[Stored data]
═══

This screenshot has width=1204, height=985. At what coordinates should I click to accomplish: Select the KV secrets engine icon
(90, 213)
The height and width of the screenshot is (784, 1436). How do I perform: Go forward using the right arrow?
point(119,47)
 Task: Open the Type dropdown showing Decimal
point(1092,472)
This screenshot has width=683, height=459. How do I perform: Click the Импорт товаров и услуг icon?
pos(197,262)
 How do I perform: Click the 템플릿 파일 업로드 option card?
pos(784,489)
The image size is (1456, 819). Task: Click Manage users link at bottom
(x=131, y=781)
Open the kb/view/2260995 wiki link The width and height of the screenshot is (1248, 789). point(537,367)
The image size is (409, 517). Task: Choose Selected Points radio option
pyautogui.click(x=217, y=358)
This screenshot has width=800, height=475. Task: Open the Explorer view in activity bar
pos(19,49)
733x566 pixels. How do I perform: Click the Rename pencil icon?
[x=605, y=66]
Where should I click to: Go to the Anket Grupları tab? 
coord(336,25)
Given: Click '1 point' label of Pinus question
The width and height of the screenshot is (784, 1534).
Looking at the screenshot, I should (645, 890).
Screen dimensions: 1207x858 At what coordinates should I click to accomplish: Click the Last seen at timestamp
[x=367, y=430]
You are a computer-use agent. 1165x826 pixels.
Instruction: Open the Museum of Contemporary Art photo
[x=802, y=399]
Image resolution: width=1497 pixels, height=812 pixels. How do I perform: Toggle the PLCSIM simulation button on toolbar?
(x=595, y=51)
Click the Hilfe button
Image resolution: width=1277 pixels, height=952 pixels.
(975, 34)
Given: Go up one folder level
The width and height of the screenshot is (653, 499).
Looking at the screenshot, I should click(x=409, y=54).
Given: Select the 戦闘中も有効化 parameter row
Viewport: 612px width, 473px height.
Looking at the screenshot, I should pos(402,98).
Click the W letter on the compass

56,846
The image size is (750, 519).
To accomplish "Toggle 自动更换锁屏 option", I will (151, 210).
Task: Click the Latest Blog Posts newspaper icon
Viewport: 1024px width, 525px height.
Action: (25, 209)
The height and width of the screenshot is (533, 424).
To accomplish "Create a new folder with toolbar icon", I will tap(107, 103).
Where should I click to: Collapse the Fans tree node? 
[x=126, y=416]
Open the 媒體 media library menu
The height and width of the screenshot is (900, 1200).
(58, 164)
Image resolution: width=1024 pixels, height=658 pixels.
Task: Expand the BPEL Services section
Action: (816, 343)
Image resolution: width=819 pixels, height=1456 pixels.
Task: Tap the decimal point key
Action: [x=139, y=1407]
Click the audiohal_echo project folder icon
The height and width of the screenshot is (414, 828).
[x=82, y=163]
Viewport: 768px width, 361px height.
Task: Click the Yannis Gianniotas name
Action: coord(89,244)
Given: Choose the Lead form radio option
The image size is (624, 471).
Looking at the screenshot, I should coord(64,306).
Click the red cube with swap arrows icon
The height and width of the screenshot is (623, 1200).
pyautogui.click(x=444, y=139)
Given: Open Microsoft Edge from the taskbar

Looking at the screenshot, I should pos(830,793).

═══

▶ [Problem to solve] Each line above with the word "will" needs to be copied.

▶ [Answer section]
To accomplish "Toggle 自动更换锁屏 option", I will (151, 210).
To accomplish "Create a new folder with toolbar icon", I will tap(107, 103).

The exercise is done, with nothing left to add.